The sound Lennertz landed on for the show, with input from creator Eric Kripke (Supernatural), is meant to evoke the spirit of its antiheroes — a ragtag group of mercenaries who go up against evil, corporatized superheroes that call themselves The Seven.
“They’re aggressive, gritty and floppy,” says Lennertz. “So it ended up sounding like a garage band, with British punk meets experimental sound and noise elements to it.”
For the Supes, Lennertz began with a more traditional route by recording a full orchestra in Budapest, Hungary. He then fed the music through an audio processor to “bend the sound — up or down depending on what’s happening in the scene. It’s a disturbing, not always pretty sound,” he says.

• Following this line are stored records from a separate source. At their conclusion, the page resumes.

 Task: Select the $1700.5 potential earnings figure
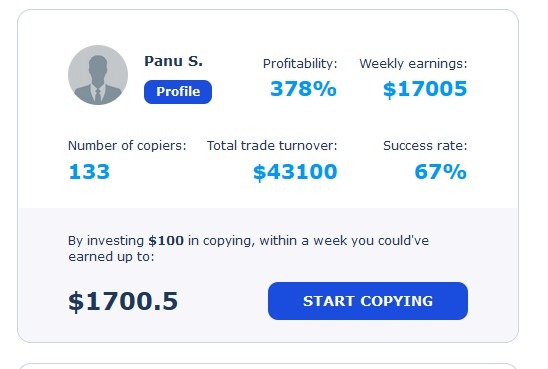(123, 301)
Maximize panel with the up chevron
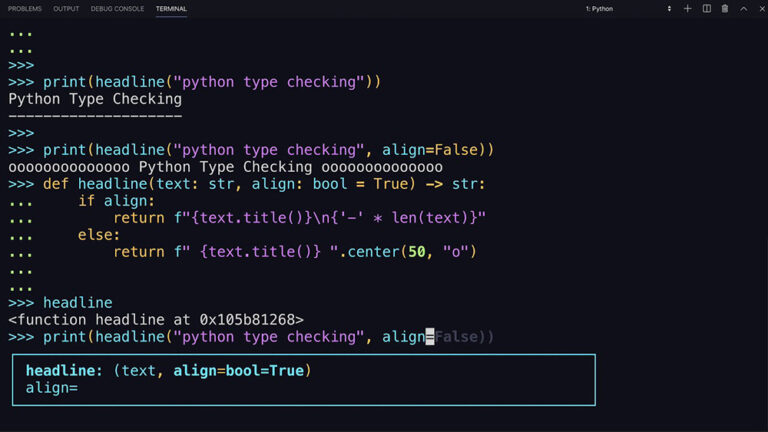The width and height of the screenshot is (768, 432). click(743, 9)
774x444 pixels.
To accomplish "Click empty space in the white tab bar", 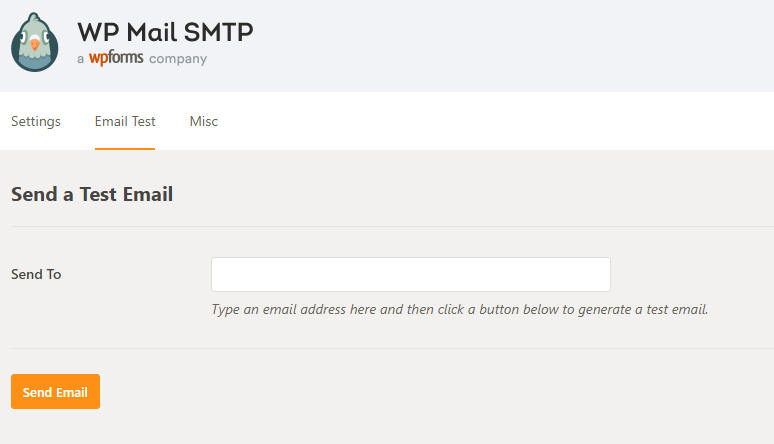I will coord(494,121).
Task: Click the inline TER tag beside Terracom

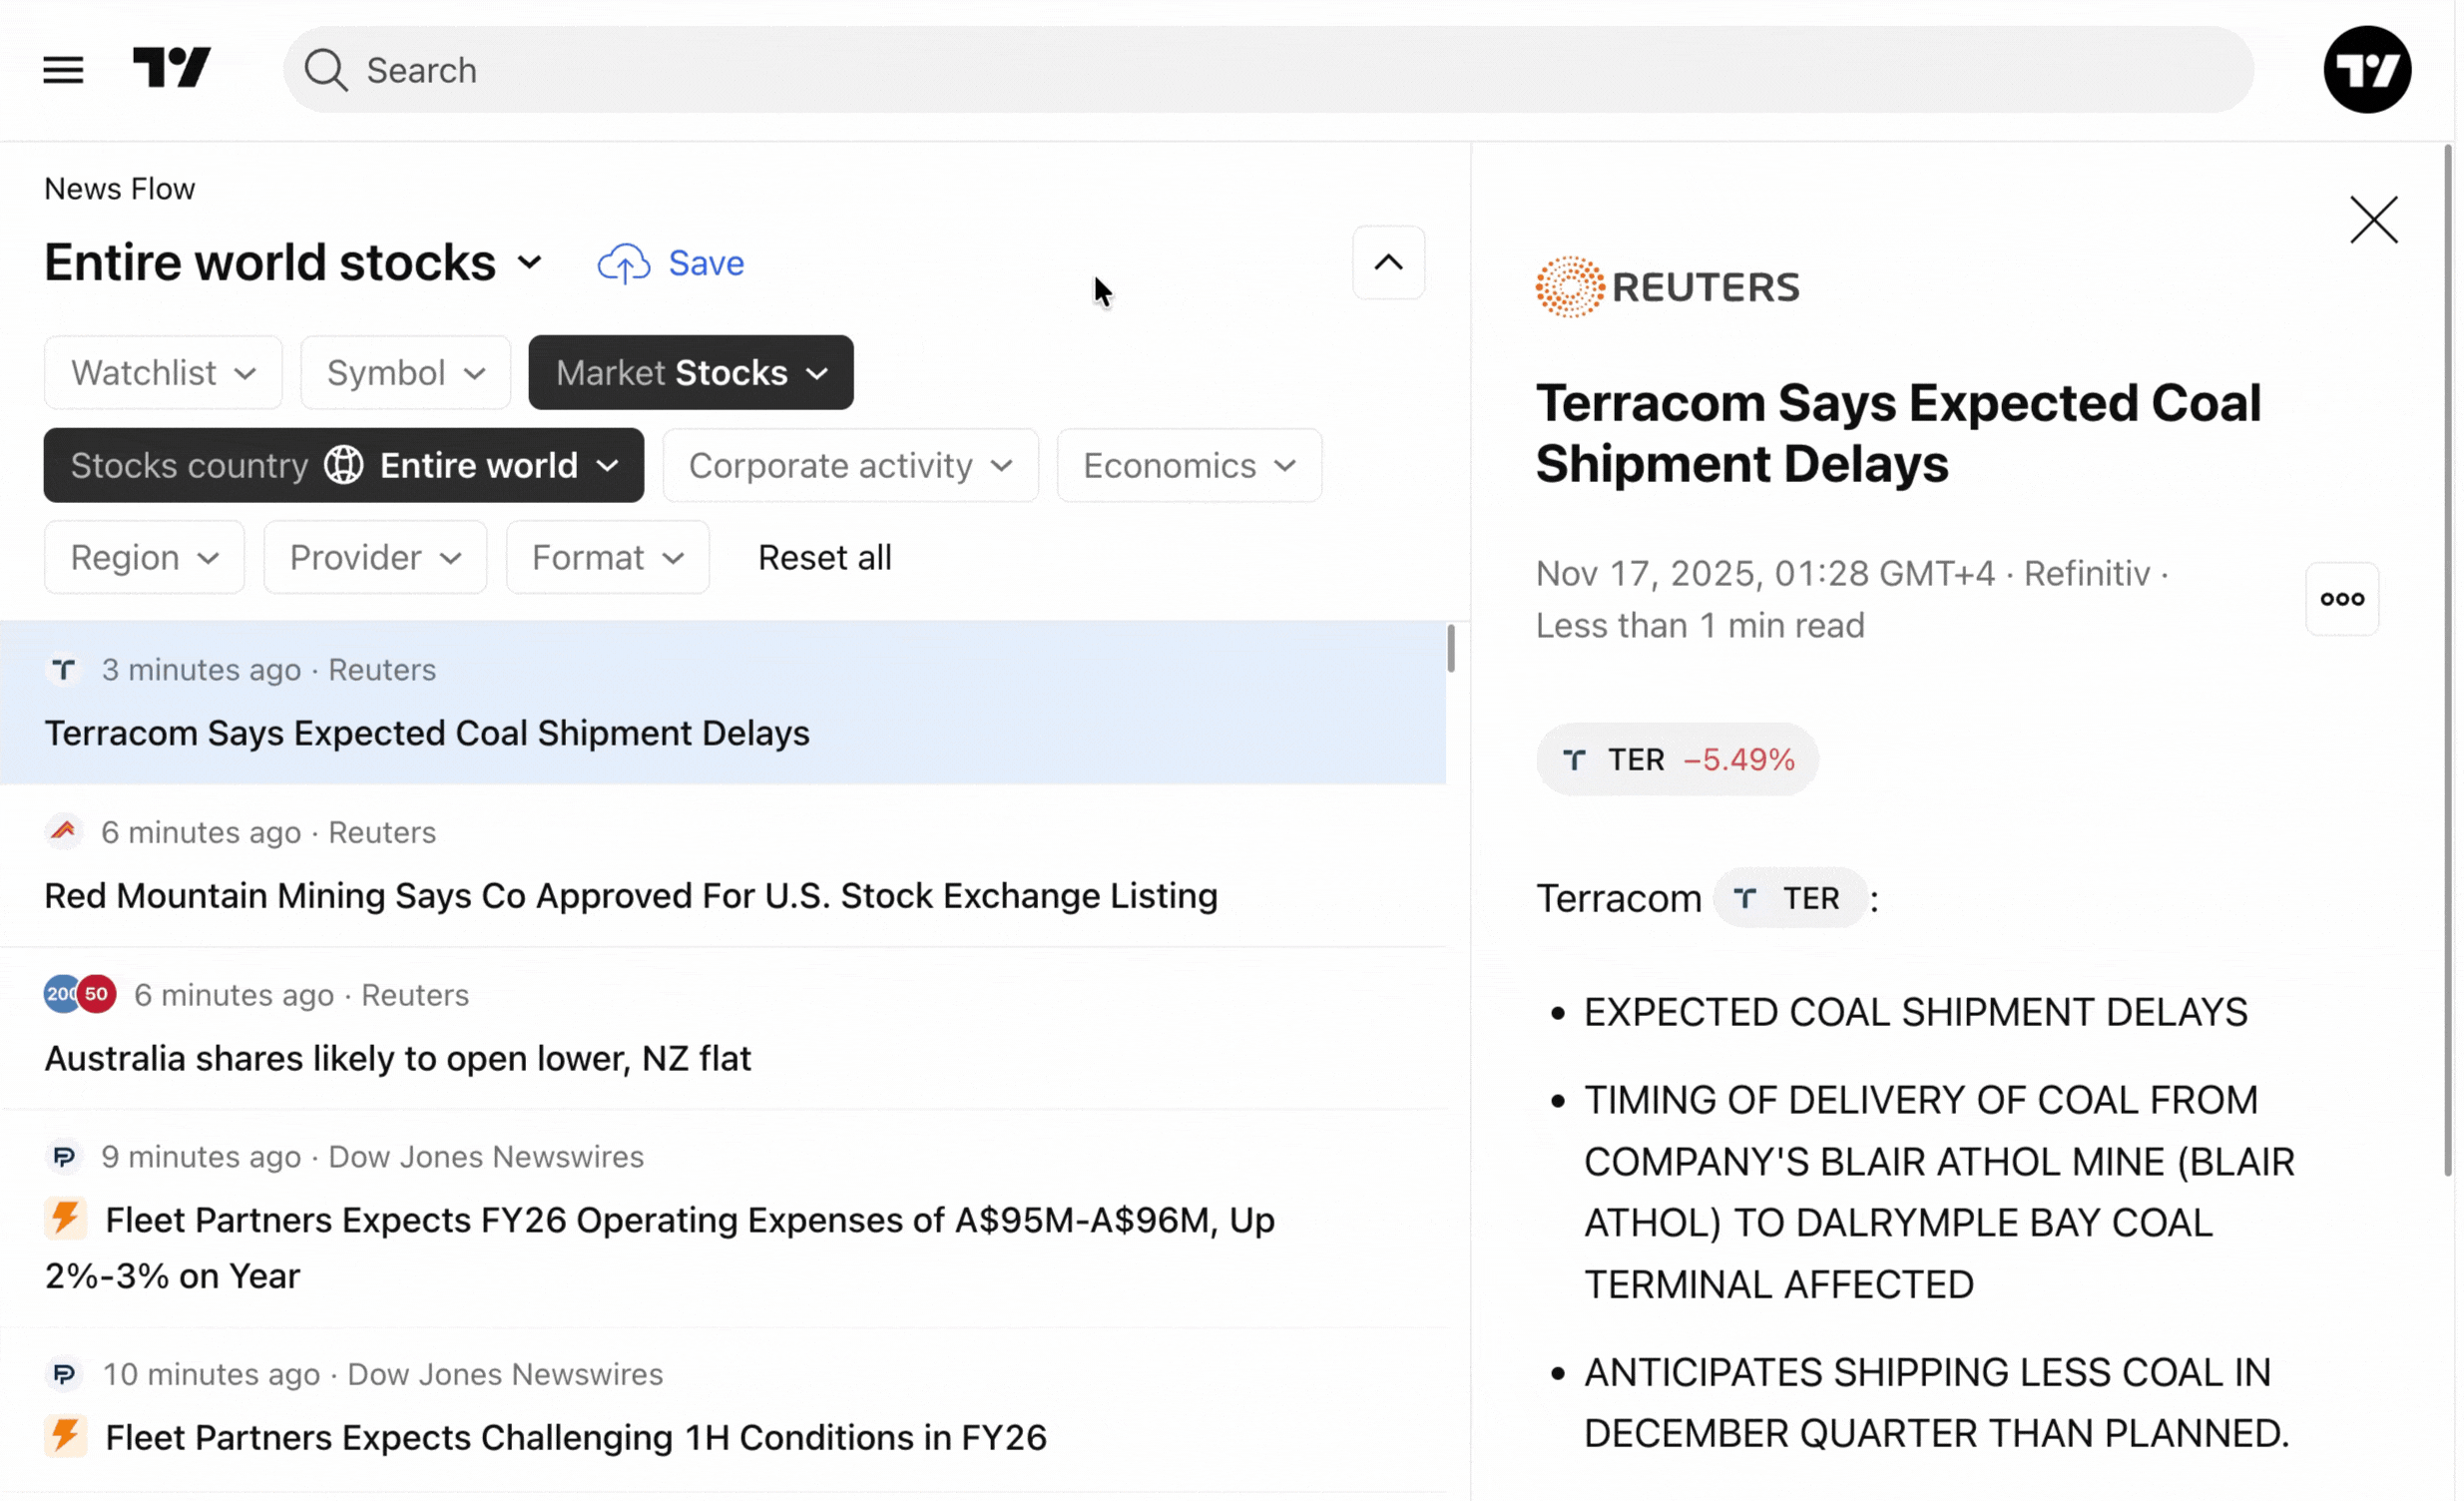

Looking ahead, Lennertz says writing is already finished on season 3 (he hasn’t gotten a look at the scripts yet) and that filming in Toronto, Canada, will get underway soon — under strict COVID-19 guidelines, of course, something the highly physical show has never had to deal with before. (Season 2 finished filming before the lockdown orders had gone into effect; only post-production, effects and scoring were left.)
And just as season 2 had more than a few echoes of real life scattered throughout the mayhem, so will season 3 make a nod to the global pandemic currently gripping the planet (and sorely needing a superhero of its own).
“They seem to always take on a lot of commentary on society,” Lennertz says of the show’s writers. “I would be shocked if the issues we’re going through now weren’t commented on.”